Ebitda é o resultado operacional antes de juros, impostos, depreciação e amortização. Serve para avaliar quanto a operação gera de caixa, sem influência da estrutura de financiamento e de itens contábeis que não representam desembolso.
Por que excluir a depreciação
Depreciação é um custo real, mas não sai do caixa naquele mês. Excluí-la mostra a capacidade da operação de gerar dinheiro — informação distinta do resultado contábil.
Por que excluir juros
Juros dependem de decisões de financiamento, não da operação. Duas oficinas idênticas com dívidas diferentes têm o mesmo Ebitda e resultados finais distintos.
Versão simplificada para oficina
Receita líquida menos custos de peça e mão de obra, menos despesas operacionais, somando de volta a depreciação estimada dos equipamentos. Não é apuração contábil formal, mas orienta bem.
Cuidado com a interpretação
Ebitda alto não significa lucro. A depreciação excluída representa equipamento que precisará ser substituído, e os juros excluídos precisam ser pagos de verdade.
Usá-lo como se fosse lucro disponível é a distorção mais comum.
Pró-labore continua dentro
É remuneração por trabalho e desembolso efetivo. Excluí-lo para "melhorar" o indicador anula completamente sua utilidade.
Uso prático
Comparar a operação entre períodos e avaliar se ela gera caixa suficiente para sustentar investimentos e dívidas.
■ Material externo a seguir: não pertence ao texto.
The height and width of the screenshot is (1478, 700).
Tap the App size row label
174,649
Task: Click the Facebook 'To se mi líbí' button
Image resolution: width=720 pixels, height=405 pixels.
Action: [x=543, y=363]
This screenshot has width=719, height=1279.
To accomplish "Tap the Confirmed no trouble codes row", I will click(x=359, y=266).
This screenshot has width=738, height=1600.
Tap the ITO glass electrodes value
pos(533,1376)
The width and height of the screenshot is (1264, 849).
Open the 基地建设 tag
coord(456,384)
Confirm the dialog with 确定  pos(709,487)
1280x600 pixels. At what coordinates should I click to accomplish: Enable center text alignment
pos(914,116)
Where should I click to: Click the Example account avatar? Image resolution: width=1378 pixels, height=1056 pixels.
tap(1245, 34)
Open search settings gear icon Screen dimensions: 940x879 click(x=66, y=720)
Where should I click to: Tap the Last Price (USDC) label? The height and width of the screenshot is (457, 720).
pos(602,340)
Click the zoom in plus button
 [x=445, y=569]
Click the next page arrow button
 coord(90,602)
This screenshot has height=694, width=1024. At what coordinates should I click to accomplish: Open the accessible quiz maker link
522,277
É especialmente útil na análise de viabilidade de um financiamento.
Margem Ebitda
Expresso como percentual da receita líquida, o indicador permite comparar períodos de faturamento diferente. Queda persistente dessa margem aponta para custo crescendo mais rápido que a receita.
Não substitui o fluxo de caixa
Ebitda ignora prazos de recebimento e pagamento. Oficina pode ter Ebitda positivo e ficar sem dinheiro por descasamento de prazos — o fluxo de caixa é que revela isso.